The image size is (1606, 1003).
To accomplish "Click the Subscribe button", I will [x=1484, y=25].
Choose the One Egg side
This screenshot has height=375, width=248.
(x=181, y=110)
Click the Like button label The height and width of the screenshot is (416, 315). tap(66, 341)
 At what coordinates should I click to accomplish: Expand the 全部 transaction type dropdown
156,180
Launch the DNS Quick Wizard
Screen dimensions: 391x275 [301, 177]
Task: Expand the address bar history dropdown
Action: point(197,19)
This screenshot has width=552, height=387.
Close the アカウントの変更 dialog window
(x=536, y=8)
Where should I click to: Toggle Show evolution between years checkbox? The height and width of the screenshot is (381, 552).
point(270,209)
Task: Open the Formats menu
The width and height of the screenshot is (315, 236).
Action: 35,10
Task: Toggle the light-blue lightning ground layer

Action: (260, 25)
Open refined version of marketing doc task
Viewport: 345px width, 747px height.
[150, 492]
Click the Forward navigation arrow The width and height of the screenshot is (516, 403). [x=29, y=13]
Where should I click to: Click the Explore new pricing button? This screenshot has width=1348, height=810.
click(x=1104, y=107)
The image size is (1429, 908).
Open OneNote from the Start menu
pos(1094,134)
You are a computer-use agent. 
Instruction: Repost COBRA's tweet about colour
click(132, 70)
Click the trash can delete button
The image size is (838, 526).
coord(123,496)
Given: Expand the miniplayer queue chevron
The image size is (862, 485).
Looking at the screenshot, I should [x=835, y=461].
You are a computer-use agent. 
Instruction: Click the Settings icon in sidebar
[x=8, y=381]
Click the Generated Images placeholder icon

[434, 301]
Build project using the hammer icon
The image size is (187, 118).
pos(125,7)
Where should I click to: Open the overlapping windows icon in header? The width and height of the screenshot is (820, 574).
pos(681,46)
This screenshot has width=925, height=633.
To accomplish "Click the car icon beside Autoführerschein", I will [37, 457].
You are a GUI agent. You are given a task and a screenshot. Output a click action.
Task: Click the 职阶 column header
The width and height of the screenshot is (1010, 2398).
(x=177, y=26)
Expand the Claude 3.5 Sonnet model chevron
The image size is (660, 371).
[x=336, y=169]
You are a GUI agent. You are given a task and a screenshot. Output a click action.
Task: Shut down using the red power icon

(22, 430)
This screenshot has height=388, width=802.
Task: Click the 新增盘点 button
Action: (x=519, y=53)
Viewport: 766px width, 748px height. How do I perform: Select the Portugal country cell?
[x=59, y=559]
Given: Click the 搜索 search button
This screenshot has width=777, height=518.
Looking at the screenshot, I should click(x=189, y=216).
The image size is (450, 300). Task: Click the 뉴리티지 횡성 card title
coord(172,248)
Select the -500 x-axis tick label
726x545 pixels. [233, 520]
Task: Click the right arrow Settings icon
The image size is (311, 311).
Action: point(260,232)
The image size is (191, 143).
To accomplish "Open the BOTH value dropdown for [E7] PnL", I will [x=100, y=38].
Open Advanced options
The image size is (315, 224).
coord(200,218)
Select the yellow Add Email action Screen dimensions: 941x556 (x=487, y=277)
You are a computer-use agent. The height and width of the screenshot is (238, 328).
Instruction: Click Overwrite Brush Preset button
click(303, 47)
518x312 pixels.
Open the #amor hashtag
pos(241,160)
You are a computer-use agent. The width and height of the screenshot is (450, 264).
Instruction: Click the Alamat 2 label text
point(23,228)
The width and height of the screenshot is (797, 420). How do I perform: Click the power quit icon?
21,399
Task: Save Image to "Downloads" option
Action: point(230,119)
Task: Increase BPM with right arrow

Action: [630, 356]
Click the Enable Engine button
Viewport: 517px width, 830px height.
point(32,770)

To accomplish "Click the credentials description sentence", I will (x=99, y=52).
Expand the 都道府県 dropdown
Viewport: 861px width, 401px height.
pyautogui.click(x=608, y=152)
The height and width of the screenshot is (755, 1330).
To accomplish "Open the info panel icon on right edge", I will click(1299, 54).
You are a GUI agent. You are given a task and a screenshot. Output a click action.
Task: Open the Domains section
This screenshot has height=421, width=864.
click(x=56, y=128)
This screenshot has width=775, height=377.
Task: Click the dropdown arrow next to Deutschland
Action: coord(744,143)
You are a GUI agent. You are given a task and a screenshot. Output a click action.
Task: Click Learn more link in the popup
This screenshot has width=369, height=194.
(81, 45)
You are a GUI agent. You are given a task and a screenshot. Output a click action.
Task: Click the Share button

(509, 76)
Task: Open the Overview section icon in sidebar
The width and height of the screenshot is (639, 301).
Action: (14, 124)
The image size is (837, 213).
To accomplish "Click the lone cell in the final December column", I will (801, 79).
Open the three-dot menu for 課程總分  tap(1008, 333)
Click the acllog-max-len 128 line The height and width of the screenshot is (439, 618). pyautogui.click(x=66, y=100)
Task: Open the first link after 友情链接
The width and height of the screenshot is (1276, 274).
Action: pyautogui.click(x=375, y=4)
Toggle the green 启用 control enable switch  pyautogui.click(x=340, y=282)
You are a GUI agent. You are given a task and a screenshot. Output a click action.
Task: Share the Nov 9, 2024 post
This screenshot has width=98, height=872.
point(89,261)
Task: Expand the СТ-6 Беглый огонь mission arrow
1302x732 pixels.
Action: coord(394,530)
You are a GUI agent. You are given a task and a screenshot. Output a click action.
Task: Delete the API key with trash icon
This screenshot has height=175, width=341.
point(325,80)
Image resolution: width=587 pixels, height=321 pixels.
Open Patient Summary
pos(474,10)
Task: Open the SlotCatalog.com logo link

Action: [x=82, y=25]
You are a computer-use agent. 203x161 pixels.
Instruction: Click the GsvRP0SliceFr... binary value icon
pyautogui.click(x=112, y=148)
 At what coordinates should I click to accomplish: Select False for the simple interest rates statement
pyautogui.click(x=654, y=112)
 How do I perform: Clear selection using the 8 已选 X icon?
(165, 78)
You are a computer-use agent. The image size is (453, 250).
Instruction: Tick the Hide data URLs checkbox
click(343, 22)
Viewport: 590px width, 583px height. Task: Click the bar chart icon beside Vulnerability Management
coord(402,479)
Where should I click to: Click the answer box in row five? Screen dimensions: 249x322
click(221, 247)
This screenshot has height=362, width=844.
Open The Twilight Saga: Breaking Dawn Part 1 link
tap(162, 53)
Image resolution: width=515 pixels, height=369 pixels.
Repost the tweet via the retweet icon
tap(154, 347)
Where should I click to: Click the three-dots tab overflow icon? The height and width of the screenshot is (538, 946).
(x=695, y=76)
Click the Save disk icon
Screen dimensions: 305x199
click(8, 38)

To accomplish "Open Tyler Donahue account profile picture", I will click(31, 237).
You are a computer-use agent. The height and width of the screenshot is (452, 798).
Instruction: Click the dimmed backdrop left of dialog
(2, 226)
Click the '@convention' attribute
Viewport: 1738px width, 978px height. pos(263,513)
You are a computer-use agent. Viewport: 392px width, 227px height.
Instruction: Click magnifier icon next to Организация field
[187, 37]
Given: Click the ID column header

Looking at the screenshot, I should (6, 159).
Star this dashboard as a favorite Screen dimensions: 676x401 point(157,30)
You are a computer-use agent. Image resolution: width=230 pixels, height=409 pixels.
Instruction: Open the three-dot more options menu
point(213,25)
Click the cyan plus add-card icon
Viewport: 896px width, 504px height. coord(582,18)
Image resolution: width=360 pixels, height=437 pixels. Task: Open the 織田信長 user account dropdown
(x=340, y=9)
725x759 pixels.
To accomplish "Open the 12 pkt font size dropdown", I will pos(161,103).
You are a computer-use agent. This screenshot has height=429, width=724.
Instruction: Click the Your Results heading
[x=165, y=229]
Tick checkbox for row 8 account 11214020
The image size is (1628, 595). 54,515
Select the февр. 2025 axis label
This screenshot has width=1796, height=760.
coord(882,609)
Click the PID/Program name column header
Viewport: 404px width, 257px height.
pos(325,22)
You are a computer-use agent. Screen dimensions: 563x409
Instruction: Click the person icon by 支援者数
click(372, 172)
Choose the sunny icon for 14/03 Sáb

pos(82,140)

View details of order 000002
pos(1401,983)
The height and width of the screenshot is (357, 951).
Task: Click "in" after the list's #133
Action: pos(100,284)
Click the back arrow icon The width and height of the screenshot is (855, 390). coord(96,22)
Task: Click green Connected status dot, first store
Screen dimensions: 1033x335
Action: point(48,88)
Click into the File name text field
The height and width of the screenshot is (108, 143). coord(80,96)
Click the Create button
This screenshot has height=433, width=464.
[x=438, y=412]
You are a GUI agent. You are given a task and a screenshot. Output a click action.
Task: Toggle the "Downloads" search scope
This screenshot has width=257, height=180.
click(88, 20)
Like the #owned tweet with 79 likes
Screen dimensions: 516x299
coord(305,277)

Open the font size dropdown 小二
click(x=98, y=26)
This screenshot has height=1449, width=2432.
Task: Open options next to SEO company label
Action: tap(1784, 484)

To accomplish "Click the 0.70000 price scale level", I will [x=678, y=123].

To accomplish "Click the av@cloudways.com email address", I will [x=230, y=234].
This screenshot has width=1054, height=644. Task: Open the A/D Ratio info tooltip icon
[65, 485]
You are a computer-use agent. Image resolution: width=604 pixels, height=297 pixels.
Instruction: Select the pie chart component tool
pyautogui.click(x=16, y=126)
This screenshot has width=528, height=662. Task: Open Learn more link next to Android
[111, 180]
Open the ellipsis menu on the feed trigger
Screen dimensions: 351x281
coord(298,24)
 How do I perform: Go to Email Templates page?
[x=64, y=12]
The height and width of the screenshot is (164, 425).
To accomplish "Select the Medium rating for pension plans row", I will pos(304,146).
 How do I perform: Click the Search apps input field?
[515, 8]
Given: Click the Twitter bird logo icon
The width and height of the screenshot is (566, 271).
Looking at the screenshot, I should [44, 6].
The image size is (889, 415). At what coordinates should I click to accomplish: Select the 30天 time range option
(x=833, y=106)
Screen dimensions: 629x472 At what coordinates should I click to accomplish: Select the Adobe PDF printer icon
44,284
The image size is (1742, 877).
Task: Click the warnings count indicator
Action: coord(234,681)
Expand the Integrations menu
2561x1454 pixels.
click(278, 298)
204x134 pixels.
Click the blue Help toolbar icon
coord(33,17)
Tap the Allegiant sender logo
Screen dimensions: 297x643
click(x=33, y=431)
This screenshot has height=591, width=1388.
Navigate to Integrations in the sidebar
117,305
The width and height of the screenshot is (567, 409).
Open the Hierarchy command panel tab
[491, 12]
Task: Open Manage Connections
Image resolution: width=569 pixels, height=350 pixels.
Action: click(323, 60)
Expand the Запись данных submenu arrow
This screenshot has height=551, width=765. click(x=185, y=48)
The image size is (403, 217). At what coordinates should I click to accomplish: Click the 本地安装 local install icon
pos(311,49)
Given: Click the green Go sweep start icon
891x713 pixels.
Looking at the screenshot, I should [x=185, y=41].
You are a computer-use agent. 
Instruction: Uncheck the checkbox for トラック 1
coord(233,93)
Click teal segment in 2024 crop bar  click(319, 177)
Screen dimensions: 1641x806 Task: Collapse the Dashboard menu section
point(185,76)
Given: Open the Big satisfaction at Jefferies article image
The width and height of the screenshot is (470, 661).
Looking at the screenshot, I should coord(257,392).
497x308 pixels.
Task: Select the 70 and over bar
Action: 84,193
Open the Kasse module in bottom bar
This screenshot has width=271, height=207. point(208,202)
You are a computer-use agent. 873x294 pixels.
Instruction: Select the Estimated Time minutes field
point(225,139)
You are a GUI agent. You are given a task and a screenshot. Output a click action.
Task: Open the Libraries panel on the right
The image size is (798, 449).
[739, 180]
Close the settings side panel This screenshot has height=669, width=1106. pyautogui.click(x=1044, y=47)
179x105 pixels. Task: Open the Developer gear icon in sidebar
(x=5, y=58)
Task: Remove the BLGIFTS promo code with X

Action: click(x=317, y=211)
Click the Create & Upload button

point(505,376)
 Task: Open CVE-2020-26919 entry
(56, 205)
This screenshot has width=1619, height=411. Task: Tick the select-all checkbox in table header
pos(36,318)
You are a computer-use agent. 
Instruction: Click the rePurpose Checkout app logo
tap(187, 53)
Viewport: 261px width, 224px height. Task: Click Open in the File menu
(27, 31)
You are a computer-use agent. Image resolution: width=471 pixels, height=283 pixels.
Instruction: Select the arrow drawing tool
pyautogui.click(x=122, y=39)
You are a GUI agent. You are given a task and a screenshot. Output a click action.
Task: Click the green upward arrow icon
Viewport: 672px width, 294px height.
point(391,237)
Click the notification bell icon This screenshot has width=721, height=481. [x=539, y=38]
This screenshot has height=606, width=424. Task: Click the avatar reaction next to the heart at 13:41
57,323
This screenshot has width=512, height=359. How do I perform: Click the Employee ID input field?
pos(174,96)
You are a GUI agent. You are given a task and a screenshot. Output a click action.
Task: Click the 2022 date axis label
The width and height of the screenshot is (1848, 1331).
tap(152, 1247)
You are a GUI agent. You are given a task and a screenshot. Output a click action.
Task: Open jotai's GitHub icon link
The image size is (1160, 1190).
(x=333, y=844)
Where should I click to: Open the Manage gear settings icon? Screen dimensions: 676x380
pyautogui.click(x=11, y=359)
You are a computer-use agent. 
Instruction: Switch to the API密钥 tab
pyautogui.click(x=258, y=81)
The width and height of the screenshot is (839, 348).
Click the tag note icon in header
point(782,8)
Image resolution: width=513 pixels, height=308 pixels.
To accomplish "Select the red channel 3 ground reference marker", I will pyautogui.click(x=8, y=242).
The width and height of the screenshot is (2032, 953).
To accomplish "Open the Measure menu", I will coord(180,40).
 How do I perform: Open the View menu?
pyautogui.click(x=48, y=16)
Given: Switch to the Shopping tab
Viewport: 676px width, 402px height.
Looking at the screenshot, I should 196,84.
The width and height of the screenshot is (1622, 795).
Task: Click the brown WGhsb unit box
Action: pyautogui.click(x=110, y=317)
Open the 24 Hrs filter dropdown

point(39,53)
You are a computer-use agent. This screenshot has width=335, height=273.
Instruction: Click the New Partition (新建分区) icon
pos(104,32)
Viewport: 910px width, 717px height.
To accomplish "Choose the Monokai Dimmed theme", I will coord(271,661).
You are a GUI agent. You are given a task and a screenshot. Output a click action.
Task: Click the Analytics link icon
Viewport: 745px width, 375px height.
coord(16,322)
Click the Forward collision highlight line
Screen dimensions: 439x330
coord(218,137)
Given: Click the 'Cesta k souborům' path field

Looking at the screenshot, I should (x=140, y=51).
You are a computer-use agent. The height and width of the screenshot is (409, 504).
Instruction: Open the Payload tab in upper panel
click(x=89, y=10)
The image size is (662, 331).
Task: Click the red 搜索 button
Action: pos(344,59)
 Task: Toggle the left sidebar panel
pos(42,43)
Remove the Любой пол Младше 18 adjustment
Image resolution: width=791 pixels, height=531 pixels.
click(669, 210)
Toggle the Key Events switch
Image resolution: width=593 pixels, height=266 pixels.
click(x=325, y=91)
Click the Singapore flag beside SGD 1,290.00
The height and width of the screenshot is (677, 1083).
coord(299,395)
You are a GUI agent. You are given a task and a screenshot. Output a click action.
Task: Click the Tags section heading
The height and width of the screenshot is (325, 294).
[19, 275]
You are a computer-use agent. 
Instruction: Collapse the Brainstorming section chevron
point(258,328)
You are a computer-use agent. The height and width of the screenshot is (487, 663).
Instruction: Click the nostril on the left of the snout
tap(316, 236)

------------------------------------------------

# THE EXERCISE
Gather every line in the rows above that contains the word "left", and copy each such line in full.

# FINAL RESULT
Instruction: Click the dimmed backdrop left of dialog
 Task: Toggle the left sidebar panel
Instruction: Click the nostril on the left of the snout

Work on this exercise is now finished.